Spenser Heaps, Deseret News

That many Utahns’ personal lives keep improving even as perceptions of the country decline might be a mystery to outsiders looking into the state, but to those living here, it makes perfect sense.

A new poll commissioned by the Deseret News and the Hinckley Institute of Politics finds a majority of Utahns (56%) believe their personal lives are better off than they were four years ago. That, despite an impeachment trial, a global pandemic, working and learning from home, economic depression, social unrest, racial inequality and the swirling storm of an upcoming presidential election — and that’s just the past year.

Perhaps it’s those same phenomena that lead only 42% of Utahns to say the country is better off today than it was four years ago.

Somewhere between the halls of the U.S. Capitol and the top of the Rockies is a disconnect that exposes certain political myths.
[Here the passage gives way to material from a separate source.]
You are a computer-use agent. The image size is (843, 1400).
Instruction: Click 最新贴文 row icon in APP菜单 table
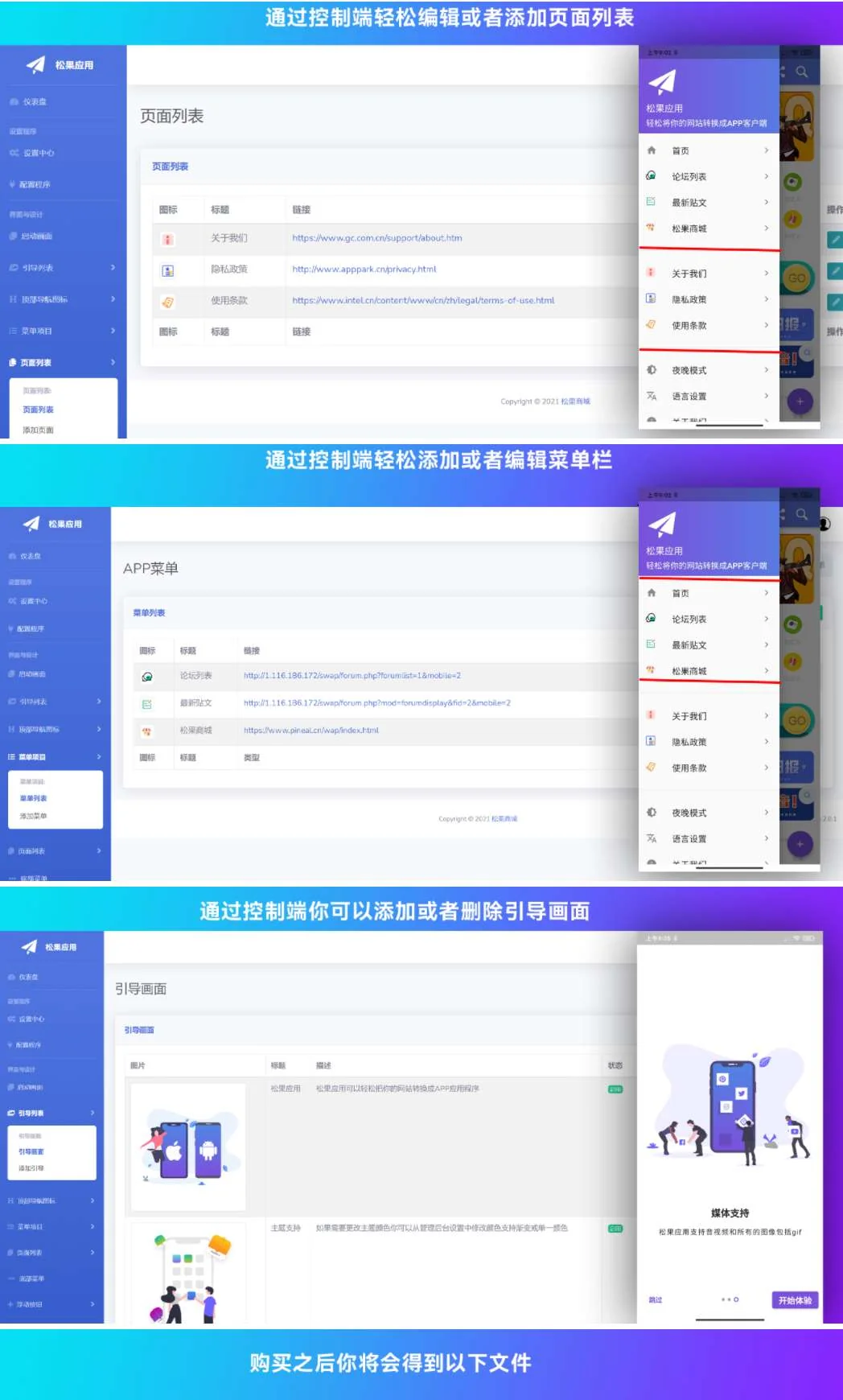coord(147,704)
Examine the election battle cry of 2020, for instance: “This is an election for the heart and soul of America,” candidates proclaim. But Utah shows that, despite a hyperpartisan nation that’s more connected through digital media than ever, the old adage, “all politics is local” rings true.
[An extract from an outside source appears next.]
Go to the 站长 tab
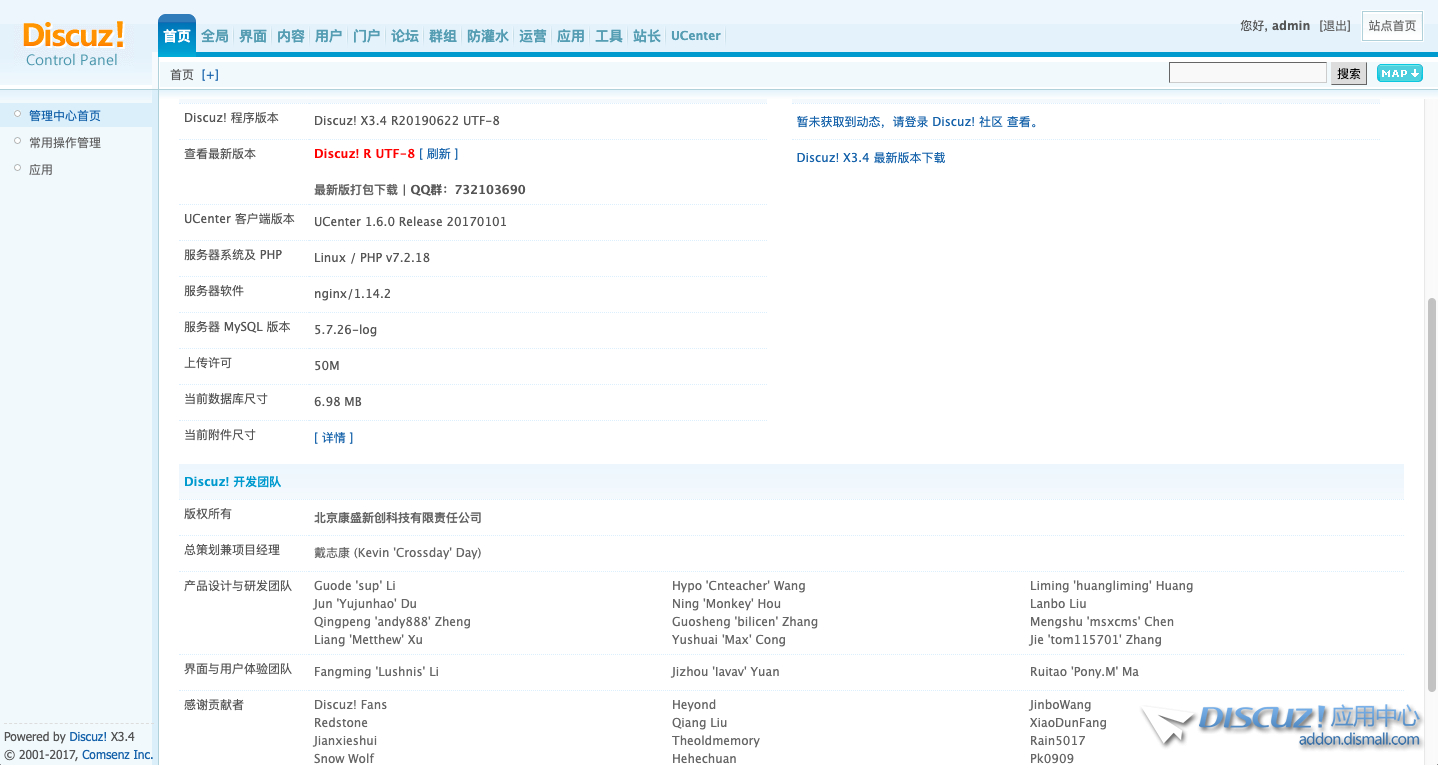1438x765 pixels. [647, 36]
More people, it appears, derive satisfaction not from the state of the nation’s affairs but from what goes on in their daily lives, their neighborhoods and their families. That’s where the heart and soul of America lies.

On the economic front, Utah hasn’t escaped the pandemic’s destruction, but a diversified workforce spared the Beehive State from the worst. While the service industry has been particularly hard hit, the state’s aggregated unemployment numbers are the lowest in the country — 4.5% compared to the national average of 8.4%.
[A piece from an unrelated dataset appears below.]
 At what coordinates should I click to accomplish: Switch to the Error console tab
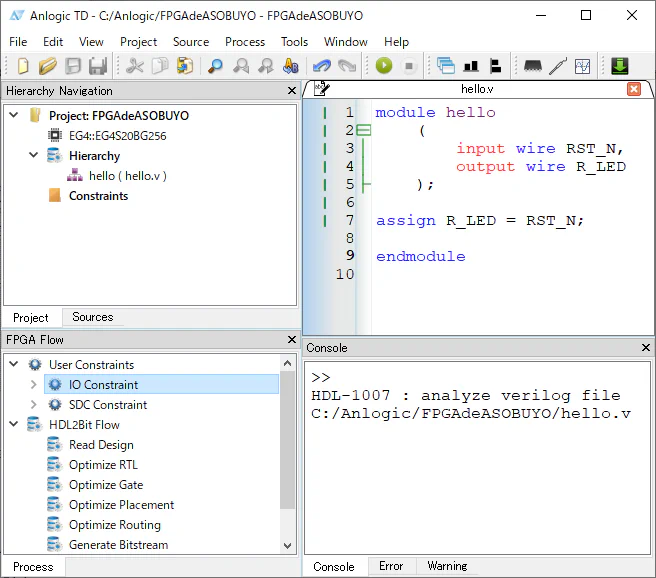pos(391,566)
Years of fiscal responsibility among the state’s lawmakers and executive branch led to a budget surplus and a sizable rainy day fund that positioned the state as one of the best to weather an economic downturn. 

The strength of Utah’s civil society shouldn’t be downplayed, either. The state’s reputation for being the most willing in the country to volunteer was on display during the early days of the coronavirus crisis. When ProjectProtect announced its initiative to sew 5 million masks in five weeks, thousands of Utahns signed up. Some 10,000 sewing kits were spoken for within 62 hours of the website launch.

Utah’s polling data should send a message to national leaders: Individuals have the power to improve their lives for the better, even in the worst of environments. Government should serve and facilitate that pursuit, but it should not assume it can be the means by which Americans derive their happiness.